══ GIVEN DATA ══
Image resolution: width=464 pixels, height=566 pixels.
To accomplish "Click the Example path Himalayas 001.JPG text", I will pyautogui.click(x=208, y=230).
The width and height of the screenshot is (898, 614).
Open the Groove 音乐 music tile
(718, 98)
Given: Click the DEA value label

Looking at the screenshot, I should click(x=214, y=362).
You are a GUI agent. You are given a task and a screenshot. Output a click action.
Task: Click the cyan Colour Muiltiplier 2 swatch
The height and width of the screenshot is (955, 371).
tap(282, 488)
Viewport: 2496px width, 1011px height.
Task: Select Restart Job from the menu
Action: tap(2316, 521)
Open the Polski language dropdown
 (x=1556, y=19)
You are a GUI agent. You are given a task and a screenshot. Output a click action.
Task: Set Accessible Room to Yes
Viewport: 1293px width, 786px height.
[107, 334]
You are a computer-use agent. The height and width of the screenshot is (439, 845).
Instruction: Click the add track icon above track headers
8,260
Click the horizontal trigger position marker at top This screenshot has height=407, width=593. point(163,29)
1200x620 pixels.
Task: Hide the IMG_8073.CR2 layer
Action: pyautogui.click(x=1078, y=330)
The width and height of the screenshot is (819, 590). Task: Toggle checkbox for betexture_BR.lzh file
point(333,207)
═══
> [THE PROBLEM]
Return all the lines above exactly as given.

> [FINISHED TASK]
Image resolution: width=464 pixels, height=566 pixels.
To accomplish "Click the Example path Himalayas 001.JPG text", I will pyautogui.click(x=208, y=230).
The width and height of the screenshot is (898, 614).
Open the Groove 音乐 music tile
(718, 98)
Given: Click the DEA value label

Looking at the screenshot, I should click(x=214, y=362).
You are a GUI agent. You are given a task and a screenshot. Output a click action.
Task: Click the cyan Colour Muiltiplier 2 swatch
The height and width of the screenshot is (955, 371).
tap(282, 488)
Viewport: 2496px width, 1011px height.
Task: Select Restart Job from the menu
Action: tap(2316, 521)
Open the Polski language dropdown
 (x=1556, y=19)
You are a GUI agent. You are given a task and a screenshot. Output a click action.
Task: Set Accessible Room to Yes
Viewport: 1293px width, 786px height.
[107, 334]
You are a computer-use agent. The height and width of the screenshot is (439, 845).
Instruction: Click the add track icon above track headers
8,260
Click the horizontal trigger position marker at top This screenshot has height=407, width=593. point(163,29)
1200x620 pixels.
Task: Hide the IMG_8073.CR2 layer
Action: pyautogui.click(x=1078, y=330)
The width and height of the screenshot is (819, 590). Task: Toggle checkbox for betexture_BR.lzh file
point(333,207)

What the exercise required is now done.